DURHAM, N.C.–The American Institute of CPAs’ Financial Reporting Executive Committee has issued a working draft of accounting issues related to the implementation of Accounting Standards Update (ASU) No. 2016-13, Financial Instruments-Credit Losses, and is requesting feedback on issue paper Reasonable and Supportable Forecasting.

The AICPA noted the Current Expected Credit Loss, or CECL, will be the new standard and will change how financial institutions account for expected credit losses.

“It is the most significant change to financial institutions in forty years,” the AICPA said. “It affects reserves for losses over loans booked and allows for more forward-looking information to be considered when developing a best estimate.”

The working draft discusses helpful considerations for Depository and Lending Institutions, and Insurance Companies and is available here.

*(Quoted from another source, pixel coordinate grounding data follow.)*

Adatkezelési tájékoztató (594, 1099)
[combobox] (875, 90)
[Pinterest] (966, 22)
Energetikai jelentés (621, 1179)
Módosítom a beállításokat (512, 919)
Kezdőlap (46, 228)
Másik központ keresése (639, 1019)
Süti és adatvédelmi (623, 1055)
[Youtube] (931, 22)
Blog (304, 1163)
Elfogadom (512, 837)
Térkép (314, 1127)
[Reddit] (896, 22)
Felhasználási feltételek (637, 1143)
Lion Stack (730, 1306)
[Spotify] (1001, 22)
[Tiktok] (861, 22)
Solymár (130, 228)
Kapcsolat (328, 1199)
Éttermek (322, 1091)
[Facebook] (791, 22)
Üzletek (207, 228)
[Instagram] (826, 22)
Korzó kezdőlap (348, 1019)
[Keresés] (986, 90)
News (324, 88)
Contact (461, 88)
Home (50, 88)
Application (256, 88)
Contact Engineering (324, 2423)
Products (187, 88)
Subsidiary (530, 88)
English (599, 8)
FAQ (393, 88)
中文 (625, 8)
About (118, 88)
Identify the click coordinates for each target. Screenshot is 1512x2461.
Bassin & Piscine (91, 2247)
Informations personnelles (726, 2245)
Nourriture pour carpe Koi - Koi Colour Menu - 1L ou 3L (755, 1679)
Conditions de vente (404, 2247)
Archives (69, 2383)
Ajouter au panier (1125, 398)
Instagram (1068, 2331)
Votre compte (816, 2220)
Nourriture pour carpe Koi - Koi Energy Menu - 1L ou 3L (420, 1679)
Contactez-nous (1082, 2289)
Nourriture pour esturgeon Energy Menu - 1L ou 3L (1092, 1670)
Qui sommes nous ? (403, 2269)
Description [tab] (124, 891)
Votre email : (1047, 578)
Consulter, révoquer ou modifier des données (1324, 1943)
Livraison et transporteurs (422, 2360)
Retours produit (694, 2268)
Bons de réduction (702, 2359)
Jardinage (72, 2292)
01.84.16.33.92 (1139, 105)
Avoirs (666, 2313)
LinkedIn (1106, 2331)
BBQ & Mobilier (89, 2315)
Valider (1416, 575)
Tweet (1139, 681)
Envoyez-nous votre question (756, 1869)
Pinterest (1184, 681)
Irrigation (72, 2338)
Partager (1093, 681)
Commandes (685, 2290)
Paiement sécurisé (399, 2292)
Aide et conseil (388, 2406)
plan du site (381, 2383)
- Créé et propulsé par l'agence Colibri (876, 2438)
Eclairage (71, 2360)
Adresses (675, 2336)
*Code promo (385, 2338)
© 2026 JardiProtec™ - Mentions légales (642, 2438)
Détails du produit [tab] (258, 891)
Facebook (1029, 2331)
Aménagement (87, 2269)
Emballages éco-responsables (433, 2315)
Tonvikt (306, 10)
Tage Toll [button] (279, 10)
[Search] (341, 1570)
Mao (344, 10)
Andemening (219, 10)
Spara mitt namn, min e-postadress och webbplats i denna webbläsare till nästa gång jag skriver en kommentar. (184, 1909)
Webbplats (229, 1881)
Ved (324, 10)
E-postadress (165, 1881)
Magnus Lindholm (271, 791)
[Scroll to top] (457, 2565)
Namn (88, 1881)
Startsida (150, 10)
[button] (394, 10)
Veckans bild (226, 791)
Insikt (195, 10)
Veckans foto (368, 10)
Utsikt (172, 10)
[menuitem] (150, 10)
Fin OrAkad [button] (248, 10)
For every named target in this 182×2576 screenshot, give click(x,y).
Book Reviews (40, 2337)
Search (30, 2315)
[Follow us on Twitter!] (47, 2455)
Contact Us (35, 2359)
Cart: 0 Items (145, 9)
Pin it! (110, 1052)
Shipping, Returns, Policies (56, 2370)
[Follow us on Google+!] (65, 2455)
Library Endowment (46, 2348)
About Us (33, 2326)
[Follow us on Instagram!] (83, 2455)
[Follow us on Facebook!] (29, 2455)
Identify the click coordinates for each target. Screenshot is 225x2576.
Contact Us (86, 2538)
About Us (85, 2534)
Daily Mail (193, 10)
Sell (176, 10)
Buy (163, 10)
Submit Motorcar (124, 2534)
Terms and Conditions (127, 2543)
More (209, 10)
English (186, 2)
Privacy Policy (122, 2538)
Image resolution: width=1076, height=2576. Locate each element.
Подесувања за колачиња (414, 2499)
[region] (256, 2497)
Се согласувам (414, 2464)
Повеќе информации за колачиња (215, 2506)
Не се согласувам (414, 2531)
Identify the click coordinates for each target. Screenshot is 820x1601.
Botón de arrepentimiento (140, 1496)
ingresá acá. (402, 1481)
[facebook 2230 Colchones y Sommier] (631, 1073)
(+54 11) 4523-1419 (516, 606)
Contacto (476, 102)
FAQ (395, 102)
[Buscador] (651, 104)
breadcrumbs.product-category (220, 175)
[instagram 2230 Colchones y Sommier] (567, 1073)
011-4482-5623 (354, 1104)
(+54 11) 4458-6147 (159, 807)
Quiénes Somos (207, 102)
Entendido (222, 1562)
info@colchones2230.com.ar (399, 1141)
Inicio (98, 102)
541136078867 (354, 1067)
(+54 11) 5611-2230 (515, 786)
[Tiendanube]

“This project demonstrates the AICPA’s continuing effort to ease implementation of the standard for auditors and their clients,” said Jason Brodmerkel, CPA, Accounting Standards – Depository and Lending Institutions for the AICPA. “It is a tremendous effort for our committee and the many volunteers on our task force all of whom are committed to help the financial reporting system adopt the standard.”

Interested parties are encouraged to submit their informal feedback on the implementation issue by Dec. 31, 2018.